→ Entries provided
------------------------------------------------

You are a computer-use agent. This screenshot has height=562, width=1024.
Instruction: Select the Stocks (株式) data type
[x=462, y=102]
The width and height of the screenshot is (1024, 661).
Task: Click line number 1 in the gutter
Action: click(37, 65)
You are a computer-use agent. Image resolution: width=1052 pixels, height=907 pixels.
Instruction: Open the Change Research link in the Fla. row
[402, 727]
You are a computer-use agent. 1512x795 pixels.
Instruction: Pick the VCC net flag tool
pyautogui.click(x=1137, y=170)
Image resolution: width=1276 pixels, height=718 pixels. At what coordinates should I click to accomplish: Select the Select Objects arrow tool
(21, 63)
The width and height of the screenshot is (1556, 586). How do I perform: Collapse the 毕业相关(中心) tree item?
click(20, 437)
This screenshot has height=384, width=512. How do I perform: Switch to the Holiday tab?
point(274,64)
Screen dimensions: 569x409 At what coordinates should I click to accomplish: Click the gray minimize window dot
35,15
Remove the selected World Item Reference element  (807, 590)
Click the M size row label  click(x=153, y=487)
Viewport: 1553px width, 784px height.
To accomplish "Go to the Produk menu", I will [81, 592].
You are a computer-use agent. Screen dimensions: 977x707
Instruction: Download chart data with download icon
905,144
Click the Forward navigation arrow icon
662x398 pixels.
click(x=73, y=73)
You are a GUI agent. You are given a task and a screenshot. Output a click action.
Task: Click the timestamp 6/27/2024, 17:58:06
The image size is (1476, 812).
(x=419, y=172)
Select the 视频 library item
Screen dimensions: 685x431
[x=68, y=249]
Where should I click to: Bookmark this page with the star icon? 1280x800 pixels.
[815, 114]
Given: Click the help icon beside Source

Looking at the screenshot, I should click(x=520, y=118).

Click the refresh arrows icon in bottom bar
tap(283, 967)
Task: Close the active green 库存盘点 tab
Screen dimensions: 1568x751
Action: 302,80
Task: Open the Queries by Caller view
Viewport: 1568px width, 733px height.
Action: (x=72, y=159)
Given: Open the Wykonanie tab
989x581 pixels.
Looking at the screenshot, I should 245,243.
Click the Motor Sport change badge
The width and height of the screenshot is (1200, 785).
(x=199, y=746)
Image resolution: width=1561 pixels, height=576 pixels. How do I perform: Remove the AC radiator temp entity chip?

------------------------------------------------

→ Problem statement
The expected output is an exact copy of all the records above.

→ Answer section
You are a computer-use agent. This screenshot has height=562, width=1024.
Instruction: Select the Stocks (株式) data type
[x=462, y=102]
The width and height of the screenshot is (1024, 661).
Task: Click line number 1 in the gutter
Action: click(37, 65)
You are a computer-use agent. Image resolution: width=1052 pixels, height=907 pixels.
Instruction: Open the Change Research link in the Fla. row
[402, 727]
You are a computer-use agent. 1512x795 pixels.
Instruction: Pick the VCC net flag tool
pyautogui.click(x=1137, y=170)
Image resolution: width=1276 pixels, height=718 pixels. At what coordinates should I click to accomplish: Select the Select Objects arrow tool
(21, 63)
The width and height of the screenshot is (1556, 586). How do I perform: Collapse the 毕业相关(中心) tree item?
click(20, 437)
This screenshot has height=384, width=512. How do I perform: Switch to the Holiday tab?
point(274,64)
Screen dimensions: 569x409 At what coordinates should I click to accomplish: Click the gray minimize window dot
35,15
Remove the selected World Item Reference element  (807, 590)
Click the M size row label  click(x=153, y=487)
Viewport: 1553px width, 784px height.
To accomplish "Go to the Produk menu", I will [81, 592].
You are a computer-use agent. Screen dimensions: 977x707
Instruction: Download chart data with download icon
905,144
Click the Forward navigation arrow icon
662x398 pixels.
click(x=73, y=73)
You are a GUI agent. You are given a task and a screenshot. Output a click action.
Task: Click the timestamp 6/27/2024, 17:58:06
The image size is (1476, 812).
(x=419, y=172)
Select the 视频 library item
Screen dimensions: 685x431
[x=68, y=249]
Where should I click to: Bookmark this page with the star icon? 1280x800 pixels.
[815, 114]
Given: Click the help icon beside Source

Looking at the screenshot, I should click(x=520, y=118).

Click the refresh arrows icon in bottom bar
tap(283, 967)
Task: Close the active green 库存盘点 tab
Screen dimensions: 1568x751
Action: 302,80
Task: Open the Queries by Caller view
Viewport: 1568px width, 733px height.
Action: (x=72, y=159)
Given: Open the Wykonanie tab
989x581 pixels.
Looking at the screenshot, I should 245,243.
Click the Motor Sport change badge
The width and height of the screenshot is (1200, 785).
(x=199, y=746)
Image resolution: width=1561 pixels, height=576 pixels. How do I perform: Remove the AC radiator temp entity chip?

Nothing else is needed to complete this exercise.